It's not just in Gaza that the people relied on foreign aid while the rulers – Hamas – spent the money on expanding their military capabilities. According to Steven Stalinsky at MEMRI it's the same story with the Youthis in Yemen. Both, not coincidentally, are Iranian proxies:
Across the Middle East, failed states and territories depend on massive amounts of humanitarian aid from the West to feed and care for populations. Many of these are run, de facto, by Iran via proxies. One such proxy is the Ansar Allah, commonly known as the Houthis, the organization that controls much of the country, including the capital Sana'a and 70%-80% of the population –and which has, for the past decade, been supplied by Iran with advanced and sophisticated weaponry.
Yet while Yemen, whose 32 million people are among the poorest and hungriest in the world, receives billions of dollars in humanitarian aid every year, the Houthis maintain a vast military, complete with arsenals of the latest weapons and equipment, including missiles and drones that are, based on observation, worth tens of millions or even billions of dollars. These are stockpiled under the noses of the Western bodies and organizations on the ground – just as happened in Gaza with Hamas and in Lebanon with Hezbollah….

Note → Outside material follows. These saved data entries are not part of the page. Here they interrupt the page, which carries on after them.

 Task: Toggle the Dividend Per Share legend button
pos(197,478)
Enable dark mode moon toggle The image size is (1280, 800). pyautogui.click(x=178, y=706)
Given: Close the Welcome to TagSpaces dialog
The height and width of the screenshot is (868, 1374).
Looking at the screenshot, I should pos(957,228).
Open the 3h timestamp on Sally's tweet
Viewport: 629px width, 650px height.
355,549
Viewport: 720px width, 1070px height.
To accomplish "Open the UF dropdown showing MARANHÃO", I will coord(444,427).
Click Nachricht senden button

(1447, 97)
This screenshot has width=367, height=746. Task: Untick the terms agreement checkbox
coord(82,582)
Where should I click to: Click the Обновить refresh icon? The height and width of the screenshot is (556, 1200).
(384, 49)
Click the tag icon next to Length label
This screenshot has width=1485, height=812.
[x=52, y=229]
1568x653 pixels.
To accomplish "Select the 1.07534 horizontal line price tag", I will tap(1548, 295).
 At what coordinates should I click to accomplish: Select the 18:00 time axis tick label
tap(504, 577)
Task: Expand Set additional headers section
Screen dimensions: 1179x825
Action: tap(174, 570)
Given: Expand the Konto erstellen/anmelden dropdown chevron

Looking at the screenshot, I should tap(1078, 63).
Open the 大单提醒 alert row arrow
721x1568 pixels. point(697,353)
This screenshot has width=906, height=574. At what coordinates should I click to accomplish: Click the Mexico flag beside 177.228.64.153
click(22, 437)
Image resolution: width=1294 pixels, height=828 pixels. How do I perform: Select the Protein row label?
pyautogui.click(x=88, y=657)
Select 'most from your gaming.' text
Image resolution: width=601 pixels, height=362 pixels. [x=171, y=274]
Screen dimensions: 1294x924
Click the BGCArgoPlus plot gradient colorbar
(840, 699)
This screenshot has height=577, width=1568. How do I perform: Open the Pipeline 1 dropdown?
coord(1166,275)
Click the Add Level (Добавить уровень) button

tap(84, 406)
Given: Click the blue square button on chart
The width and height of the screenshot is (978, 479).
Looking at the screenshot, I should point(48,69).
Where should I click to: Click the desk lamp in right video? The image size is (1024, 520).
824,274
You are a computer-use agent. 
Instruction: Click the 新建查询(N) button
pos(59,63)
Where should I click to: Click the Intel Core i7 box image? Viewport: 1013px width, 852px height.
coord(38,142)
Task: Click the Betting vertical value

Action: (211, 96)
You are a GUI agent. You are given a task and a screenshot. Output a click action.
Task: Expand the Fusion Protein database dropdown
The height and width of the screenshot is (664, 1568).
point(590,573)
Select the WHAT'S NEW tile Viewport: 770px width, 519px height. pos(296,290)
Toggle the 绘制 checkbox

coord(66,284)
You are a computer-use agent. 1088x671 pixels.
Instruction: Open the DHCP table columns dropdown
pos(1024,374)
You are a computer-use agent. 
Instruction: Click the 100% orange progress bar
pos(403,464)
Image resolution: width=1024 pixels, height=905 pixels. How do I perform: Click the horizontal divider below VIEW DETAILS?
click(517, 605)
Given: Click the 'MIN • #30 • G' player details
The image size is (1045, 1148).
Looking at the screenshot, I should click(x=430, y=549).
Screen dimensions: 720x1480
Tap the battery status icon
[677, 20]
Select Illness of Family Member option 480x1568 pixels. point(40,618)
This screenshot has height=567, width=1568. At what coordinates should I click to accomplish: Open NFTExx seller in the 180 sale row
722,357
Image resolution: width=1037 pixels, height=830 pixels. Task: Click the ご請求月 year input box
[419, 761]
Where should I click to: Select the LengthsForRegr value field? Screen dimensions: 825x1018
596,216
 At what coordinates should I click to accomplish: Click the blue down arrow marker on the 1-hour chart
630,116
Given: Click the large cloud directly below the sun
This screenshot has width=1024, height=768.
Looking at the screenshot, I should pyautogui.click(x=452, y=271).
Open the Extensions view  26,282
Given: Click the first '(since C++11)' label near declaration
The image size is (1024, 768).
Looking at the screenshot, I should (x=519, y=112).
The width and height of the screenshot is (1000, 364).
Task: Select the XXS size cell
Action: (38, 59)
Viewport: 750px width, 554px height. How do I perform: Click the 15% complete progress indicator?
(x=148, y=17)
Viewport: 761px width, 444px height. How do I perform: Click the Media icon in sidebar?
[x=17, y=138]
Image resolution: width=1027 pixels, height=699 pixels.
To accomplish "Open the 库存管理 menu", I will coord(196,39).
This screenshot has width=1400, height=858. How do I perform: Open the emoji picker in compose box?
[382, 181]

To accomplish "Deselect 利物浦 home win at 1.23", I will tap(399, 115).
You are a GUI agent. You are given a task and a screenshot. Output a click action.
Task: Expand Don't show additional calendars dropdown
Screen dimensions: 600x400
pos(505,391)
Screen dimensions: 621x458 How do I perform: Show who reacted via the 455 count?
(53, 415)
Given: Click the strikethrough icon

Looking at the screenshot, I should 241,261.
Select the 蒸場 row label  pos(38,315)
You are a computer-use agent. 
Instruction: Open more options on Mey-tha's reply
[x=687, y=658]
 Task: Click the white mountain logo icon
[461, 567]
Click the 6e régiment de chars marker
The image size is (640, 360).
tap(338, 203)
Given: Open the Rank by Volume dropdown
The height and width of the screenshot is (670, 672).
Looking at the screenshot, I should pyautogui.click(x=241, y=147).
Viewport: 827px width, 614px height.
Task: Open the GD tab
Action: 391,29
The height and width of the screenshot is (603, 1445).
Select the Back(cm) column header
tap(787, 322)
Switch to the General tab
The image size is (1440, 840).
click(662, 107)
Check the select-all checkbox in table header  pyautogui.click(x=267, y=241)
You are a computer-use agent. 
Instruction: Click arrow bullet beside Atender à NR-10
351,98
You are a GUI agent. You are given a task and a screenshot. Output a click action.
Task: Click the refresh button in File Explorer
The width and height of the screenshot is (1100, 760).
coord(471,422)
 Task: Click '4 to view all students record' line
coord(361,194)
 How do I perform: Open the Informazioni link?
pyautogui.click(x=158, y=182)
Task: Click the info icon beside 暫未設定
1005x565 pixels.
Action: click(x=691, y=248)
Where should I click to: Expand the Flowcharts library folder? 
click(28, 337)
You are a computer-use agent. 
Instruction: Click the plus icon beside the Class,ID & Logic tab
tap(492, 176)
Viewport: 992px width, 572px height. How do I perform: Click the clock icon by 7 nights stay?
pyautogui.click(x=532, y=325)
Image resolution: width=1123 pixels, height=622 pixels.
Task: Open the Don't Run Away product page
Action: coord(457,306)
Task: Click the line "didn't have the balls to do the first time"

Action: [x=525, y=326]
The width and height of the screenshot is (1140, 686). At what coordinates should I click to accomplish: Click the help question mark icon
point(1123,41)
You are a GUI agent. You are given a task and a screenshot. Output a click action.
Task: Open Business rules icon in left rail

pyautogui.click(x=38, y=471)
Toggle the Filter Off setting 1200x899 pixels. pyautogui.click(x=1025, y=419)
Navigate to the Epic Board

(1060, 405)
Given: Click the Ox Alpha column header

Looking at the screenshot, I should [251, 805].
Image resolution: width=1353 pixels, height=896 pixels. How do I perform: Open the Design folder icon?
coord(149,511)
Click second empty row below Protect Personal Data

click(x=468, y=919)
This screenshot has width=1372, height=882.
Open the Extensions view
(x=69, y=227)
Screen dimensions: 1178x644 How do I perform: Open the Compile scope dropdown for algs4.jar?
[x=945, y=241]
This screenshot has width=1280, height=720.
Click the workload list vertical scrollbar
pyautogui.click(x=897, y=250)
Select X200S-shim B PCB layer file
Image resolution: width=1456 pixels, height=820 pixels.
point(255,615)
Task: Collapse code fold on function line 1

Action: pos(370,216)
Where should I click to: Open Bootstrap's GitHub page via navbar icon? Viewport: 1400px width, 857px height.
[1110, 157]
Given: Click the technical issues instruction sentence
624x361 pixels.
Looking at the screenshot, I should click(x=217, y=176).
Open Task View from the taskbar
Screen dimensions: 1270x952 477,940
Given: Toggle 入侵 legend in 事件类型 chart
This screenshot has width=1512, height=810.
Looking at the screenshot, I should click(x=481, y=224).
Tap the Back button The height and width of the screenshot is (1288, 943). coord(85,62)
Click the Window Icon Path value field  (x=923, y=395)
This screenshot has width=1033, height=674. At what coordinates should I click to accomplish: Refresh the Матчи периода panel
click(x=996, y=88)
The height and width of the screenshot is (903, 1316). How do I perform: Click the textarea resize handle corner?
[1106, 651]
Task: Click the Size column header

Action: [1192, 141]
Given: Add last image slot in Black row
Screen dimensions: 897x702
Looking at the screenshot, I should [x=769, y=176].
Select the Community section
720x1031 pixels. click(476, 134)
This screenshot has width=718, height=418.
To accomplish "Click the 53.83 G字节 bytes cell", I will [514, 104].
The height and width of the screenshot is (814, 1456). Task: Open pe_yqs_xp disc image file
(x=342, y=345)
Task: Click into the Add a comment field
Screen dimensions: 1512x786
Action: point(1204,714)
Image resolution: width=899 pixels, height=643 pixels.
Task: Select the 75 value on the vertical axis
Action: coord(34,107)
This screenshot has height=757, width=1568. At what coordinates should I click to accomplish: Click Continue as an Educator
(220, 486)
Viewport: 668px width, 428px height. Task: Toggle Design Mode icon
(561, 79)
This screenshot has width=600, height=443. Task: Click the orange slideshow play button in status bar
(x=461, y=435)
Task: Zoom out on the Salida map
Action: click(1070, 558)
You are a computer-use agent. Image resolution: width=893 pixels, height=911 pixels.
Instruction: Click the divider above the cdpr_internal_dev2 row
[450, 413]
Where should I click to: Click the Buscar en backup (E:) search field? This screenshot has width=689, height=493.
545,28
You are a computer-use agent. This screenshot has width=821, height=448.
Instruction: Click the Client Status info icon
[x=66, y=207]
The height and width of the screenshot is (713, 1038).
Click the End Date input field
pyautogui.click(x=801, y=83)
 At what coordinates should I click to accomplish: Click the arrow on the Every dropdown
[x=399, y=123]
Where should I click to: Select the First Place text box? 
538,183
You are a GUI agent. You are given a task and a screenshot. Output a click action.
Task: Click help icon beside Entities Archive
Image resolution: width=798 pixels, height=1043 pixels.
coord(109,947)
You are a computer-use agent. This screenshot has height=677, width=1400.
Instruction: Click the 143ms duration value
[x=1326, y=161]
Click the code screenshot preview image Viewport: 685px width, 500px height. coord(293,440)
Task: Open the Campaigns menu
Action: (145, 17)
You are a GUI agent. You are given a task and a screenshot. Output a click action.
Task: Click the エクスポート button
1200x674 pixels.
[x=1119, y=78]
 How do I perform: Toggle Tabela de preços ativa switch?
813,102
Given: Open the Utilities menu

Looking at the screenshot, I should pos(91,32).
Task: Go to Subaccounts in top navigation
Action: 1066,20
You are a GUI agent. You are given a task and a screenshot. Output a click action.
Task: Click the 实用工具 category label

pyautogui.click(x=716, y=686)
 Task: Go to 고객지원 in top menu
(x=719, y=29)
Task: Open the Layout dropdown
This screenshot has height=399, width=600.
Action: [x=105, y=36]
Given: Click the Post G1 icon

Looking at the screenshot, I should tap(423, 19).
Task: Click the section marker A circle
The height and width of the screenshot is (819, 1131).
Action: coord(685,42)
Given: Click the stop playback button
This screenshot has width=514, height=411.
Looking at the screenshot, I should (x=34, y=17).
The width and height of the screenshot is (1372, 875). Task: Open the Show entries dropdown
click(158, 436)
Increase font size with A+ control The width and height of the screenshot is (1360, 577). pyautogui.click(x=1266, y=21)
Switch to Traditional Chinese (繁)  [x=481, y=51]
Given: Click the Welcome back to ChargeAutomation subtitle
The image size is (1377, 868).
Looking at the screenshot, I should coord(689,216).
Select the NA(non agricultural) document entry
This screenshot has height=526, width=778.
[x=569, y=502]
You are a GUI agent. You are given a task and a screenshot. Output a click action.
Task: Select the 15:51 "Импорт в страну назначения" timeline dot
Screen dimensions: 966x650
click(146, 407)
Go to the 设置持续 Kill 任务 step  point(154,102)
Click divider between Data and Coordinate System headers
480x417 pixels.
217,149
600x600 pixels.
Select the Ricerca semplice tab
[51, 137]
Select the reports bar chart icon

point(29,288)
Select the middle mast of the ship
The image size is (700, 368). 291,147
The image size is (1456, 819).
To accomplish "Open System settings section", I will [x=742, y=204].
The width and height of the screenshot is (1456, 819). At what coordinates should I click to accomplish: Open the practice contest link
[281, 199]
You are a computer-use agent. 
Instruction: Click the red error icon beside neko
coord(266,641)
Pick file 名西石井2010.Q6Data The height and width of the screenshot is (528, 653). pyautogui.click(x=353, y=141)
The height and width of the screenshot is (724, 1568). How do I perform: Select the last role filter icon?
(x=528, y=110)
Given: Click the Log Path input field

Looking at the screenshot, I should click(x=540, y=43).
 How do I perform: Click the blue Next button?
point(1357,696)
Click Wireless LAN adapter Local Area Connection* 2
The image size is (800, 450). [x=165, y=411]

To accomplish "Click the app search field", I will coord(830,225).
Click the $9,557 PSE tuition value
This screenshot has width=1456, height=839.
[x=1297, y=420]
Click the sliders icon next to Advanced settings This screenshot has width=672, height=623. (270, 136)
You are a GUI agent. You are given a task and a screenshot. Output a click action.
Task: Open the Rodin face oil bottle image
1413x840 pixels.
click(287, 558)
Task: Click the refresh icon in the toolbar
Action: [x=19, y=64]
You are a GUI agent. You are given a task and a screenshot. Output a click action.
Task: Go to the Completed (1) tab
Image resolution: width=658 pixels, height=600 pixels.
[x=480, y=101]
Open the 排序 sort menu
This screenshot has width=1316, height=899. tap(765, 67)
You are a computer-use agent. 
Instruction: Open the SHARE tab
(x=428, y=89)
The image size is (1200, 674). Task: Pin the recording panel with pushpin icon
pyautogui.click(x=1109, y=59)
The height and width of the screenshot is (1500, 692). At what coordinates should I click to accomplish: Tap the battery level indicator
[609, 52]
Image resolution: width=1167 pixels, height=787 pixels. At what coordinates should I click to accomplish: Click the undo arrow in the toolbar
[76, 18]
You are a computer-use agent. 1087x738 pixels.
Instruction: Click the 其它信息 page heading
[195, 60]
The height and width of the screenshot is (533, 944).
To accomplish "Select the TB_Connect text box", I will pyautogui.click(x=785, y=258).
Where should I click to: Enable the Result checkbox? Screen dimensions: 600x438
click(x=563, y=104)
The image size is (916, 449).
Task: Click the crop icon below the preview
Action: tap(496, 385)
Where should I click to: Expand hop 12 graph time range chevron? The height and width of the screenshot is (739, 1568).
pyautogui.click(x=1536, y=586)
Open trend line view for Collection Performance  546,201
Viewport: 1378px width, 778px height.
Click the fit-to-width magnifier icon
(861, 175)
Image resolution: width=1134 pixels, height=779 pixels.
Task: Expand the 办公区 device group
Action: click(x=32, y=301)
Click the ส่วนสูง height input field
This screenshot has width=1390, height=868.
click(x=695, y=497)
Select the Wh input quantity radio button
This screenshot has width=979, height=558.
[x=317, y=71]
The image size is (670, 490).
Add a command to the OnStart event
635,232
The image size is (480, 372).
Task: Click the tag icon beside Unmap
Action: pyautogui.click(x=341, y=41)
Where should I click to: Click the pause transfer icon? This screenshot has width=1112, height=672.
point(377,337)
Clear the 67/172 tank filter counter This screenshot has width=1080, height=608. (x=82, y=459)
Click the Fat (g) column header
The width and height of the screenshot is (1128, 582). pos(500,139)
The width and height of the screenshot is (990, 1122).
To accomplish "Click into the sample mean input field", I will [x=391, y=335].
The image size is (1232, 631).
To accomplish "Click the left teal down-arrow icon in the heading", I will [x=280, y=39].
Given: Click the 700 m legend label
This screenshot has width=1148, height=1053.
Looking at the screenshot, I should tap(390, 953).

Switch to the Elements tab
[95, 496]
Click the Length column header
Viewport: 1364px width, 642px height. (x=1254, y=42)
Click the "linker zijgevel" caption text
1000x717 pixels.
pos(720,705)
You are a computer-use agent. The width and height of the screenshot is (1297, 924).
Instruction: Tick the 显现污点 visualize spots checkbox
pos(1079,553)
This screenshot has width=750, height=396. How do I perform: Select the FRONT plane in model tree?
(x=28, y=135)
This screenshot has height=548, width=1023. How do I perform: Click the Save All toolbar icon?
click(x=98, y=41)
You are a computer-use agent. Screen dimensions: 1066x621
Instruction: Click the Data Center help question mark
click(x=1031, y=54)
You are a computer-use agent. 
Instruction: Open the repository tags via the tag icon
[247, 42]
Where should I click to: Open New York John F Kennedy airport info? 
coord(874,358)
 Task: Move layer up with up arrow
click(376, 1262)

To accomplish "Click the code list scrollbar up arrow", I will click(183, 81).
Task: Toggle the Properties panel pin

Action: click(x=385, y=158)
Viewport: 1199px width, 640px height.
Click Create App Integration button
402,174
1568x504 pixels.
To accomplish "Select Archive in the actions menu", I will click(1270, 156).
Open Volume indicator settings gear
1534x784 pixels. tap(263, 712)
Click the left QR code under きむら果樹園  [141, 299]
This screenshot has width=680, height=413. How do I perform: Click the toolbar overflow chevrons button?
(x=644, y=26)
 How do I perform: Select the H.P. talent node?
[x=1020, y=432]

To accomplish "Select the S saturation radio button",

The Houthis – whose official motto is "God is great, death to America, death to Israel, a curse upon the Jews, victory to Islam" – are laser-focused on building military might and carrying out attacks on ships in the Red Sea – to the point where the State Department, on February 21, condemned them for "continu[ing] to demonstrate disregard to the Yemeni people" for "risking spillage of fertilizer and fuel into the sea and threatening Yemen's fishing industry" and "bringing corn and other food supplies to the Yemeni people." It added that they are "preventing the delivery of food and essential items on which the Yemeni people rely and making it difficult for humanitarians to do their essential work, endangering an already fragile humanitarian situation."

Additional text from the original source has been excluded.